Kendisi bir şey söylemese de, çevresi, "bu bina hakkında yıkım kararı olduğu için" Başbakan’ın gitmekten vazgeçtiğini anlatmıştı.
* * *
O gün Başbakan’a şu soruyu sormuştum:
"Gökkafes’e gitmiyorsunuz; ama eşinizle birlikte kaçak gecekonduları ziyaret edip siyasi yatırım yapmaktan kaçınmıyorsunuz.Gökkafes’e gitmiyorsanız, gecekondulara da gitmeyin."
Ortadaki tablo şuydu:
Varlıklı insanların yaptığı kaçak inşaatı yık; ama gecekondularda yüz binlerce kaçak inşaata dokunma.
Varlıklı insanlar üzerinden "ne kadar dürüst ve cesur olduğunu" kanıtla, sonra gecekondudaki kaçak inşaata göz yumarak buradan oy topla.
Türk siyasetinin son 30 yıldaki en büyük ikiyüzlülüğü buydu.
* * *
Başbakan Erdoğan geçen cumartesi günü, Türk siyasetinde az rastlanan bir cesaret, aynı zamanda dürüstlükle, kaçak gecekonducunun karşısına dikildi.

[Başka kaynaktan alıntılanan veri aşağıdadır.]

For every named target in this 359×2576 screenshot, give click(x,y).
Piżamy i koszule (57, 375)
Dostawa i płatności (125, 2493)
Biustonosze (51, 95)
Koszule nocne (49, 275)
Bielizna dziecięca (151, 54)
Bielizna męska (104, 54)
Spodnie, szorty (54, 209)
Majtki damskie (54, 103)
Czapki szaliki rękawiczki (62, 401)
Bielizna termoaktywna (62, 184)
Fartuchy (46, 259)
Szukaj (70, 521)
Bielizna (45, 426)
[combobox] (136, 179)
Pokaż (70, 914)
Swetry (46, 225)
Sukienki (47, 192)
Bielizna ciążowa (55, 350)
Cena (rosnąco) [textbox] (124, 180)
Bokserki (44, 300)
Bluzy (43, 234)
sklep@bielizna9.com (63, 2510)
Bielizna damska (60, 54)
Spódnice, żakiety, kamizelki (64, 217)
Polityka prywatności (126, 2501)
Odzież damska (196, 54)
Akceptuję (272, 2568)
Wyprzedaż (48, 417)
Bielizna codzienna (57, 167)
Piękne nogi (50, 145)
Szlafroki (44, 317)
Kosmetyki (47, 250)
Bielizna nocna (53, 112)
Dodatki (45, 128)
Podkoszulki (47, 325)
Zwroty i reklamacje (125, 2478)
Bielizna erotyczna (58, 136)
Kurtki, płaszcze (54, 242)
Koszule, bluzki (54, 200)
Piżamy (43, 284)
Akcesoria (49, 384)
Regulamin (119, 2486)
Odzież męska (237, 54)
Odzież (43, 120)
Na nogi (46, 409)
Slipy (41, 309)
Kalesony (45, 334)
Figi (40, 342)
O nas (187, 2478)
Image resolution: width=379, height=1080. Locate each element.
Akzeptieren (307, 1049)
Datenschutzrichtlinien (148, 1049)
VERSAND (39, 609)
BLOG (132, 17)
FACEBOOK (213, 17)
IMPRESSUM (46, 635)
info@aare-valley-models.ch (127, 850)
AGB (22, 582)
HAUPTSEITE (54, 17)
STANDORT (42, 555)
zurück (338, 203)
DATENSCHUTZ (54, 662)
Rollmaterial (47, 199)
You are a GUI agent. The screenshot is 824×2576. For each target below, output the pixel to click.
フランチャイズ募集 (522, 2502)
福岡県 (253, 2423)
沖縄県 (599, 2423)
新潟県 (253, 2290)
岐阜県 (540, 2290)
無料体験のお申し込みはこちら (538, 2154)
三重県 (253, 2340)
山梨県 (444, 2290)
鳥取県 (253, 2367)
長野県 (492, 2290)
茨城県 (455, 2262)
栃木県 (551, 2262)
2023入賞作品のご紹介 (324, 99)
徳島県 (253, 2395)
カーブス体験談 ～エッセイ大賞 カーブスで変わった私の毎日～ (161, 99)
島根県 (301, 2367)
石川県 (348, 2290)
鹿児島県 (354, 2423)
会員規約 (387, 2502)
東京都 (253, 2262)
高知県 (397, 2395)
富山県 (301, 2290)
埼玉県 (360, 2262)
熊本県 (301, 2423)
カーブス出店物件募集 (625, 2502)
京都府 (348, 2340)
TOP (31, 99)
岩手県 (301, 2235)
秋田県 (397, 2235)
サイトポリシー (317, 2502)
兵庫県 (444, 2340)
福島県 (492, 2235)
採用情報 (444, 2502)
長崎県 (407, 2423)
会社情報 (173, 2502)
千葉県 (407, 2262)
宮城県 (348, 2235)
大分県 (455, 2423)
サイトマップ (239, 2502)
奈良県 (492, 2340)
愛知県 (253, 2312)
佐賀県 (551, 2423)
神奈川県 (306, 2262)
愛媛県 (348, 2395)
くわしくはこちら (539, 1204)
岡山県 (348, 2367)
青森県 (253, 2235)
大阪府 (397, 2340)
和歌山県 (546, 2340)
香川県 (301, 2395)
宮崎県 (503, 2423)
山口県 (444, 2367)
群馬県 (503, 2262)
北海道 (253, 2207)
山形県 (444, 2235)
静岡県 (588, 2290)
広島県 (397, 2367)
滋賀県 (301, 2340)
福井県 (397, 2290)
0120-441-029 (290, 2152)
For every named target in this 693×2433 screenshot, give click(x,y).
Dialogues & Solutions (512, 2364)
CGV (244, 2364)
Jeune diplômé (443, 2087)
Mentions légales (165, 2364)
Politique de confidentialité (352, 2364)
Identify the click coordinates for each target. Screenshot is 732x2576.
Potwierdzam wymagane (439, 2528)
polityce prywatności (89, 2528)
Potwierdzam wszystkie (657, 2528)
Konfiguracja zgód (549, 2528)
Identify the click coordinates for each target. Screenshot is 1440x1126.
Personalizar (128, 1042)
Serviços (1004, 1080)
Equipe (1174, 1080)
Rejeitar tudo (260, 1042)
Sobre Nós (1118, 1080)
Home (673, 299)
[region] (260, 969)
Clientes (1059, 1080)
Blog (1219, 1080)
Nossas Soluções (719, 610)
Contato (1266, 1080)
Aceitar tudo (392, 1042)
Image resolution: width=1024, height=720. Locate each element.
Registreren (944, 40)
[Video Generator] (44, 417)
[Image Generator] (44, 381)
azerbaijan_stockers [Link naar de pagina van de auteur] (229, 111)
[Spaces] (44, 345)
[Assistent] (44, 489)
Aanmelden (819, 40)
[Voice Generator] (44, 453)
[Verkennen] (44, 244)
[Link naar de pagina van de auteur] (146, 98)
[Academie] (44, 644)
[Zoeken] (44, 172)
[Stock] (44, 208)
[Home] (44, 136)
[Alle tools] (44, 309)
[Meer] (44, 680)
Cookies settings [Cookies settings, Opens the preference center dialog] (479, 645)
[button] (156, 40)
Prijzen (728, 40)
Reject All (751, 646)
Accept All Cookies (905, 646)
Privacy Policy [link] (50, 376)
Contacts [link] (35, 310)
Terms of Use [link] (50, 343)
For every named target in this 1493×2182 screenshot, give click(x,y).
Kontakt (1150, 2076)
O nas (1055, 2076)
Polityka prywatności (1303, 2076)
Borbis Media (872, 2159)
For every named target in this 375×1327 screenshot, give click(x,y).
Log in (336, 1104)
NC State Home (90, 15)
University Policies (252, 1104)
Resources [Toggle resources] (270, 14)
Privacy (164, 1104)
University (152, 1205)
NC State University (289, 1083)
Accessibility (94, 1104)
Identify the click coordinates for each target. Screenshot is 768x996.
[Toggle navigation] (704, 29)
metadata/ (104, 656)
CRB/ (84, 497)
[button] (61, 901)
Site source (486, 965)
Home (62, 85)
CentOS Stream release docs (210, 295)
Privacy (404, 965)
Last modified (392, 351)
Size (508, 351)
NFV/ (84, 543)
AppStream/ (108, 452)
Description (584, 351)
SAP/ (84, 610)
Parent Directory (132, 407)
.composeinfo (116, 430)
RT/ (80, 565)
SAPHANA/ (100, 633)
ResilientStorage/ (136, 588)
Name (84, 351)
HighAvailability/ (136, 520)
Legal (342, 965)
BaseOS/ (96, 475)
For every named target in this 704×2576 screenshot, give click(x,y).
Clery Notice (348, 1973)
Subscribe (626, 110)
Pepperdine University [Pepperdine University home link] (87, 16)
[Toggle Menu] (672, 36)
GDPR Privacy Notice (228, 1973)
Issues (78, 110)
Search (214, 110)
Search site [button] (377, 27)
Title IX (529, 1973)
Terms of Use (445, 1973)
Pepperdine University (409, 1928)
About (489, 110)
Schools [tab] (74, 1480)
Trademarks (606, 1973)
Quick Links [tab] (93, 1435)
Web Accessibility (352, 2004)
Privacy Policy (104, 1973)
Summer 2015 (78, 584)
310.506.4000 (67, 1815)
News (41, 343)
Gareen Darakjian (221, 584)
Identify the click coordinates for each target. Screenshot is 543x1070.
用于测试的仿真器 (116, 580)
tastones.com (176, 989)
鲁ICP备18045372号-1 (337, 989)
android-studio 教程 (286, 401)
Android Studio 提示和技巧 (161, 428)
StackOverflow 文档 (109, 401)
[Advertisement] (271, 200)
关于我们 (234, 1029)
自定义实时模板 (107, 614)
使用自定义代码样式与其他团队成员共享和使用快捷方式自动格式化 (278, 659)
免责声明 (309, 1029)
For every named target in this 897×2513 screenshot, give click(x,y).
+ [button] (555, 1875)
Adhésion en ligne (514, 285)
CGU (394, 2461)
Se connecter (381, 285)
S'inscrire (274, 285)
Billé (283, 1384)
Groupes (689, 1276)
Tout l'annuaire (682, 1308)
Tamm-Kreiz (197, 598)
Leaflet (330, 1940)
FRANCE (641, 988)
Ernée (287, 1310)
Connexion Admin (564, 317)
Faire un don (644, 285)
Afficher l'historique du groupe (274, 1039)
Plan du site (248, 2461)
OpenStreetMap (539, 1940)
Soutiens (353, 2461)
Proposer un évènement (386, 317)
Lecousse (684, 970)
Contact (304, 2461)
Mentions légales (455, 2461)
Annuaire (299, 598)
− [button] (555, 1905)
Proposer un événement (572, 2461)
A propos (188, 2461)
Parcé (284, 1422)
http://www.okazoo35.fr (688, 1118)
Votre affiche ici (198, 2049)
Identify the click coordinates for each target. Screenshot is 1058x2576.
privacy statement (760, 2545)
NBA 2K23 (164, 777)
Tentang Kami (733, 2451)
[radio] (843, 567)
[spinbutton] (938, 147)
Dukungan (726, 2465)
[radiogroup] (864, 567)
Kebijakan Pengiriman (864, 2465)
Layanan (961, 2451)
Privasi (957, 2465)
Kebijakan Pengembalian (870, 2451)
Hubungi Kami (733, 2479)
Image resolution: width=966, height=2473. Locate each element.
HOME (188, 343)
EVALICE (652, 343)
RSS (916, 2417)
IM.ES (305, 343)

Hem de öyle lafını hiç evirip çevirmeden, bahane, kılıf aramadan mümkün olan en direkt şekliyle söyledi:
"Bunun neresi zavallılık..."
Bir siyasetçi, hem de Kasımpaşa’dan çıkmış bir siyasetçi, İstanbul’un canına okuyan bir rezalete ilk defa bu kadar açık bir dille "Dur" diyordu.
Böylece Gökkafes’te atılan adım tamamlanıyor, "çifte standart" ortadan kaldırılıyor.
Ben de lafımı evirip çevirmeden, eğip bükmeden Başbakan’a hissiyatımı aktarıyorum:
"Şehirli bir vatandaş olarak size teşekkür ediyorum."
* * *
Geçen hafta Ankara Esenboğa Havaalanı’na inerken aşağıda gördüğüm bir manzara dikkatimi çekti.
Aşağıda bir harabe vardı. Birçok gecekondu mahallesi yıkılmıştı.
İlk defa bu kadar geniş çaplı bir gecekondu yıkımına tanık oluyordum.
Melih Gökçek gerçekten büyük bir işi başarmış.
O insanlara yer göstererek bu çirkinliği bitirmiş.
Melih Gökçek’e de teşekkür ediyorum.
Ankara’yı modern bir şehir haline getirme yolunda yaptıklarına, çok önemli birini daha ekledi.
Aynı şekilde İstanbul Büyükşehir Belediye Başkanı Kadir Topbaş da ilkeli duruyor.
* * *
Şimdi sıra bizlerde.
Yani gazetecilerde, televizyoncularda.
Kanunsuz, kaçak gecekonduların yıkımına karşı çıkanları "şanlı halk direnişçileri" gibi gösteren medyada.
Hepimiz bilelim ki, 1960’lardan beri bu ülkeye çok büyük kötülük yaptık.
Bunların en başında, gecekonduları, "halkın konut sorununa bulduğu çözüm" gibi gösterip fetva veren, destekleyen o eski tüfek sosyologlar, şehir bilimcileri, buraları oy deposu olarak gören siyasetçiler, kaçak inşaat yapanları "şanlı direnişçiler" haline getiren medya, hepimiz bu kolektif felaketin suç ortaklarıyız.
* * *
Şimdi büyük şehirleri, bu kanunsuzluktan, çirkinlikten, hoyratlıktan ve haksızlıktan geri alma harekátı başlıyor.
Eğer medeni bir ülkenin medeni insanları olmak istiyorsak, hepimiz bu mücadeleye destek vermeliyiz.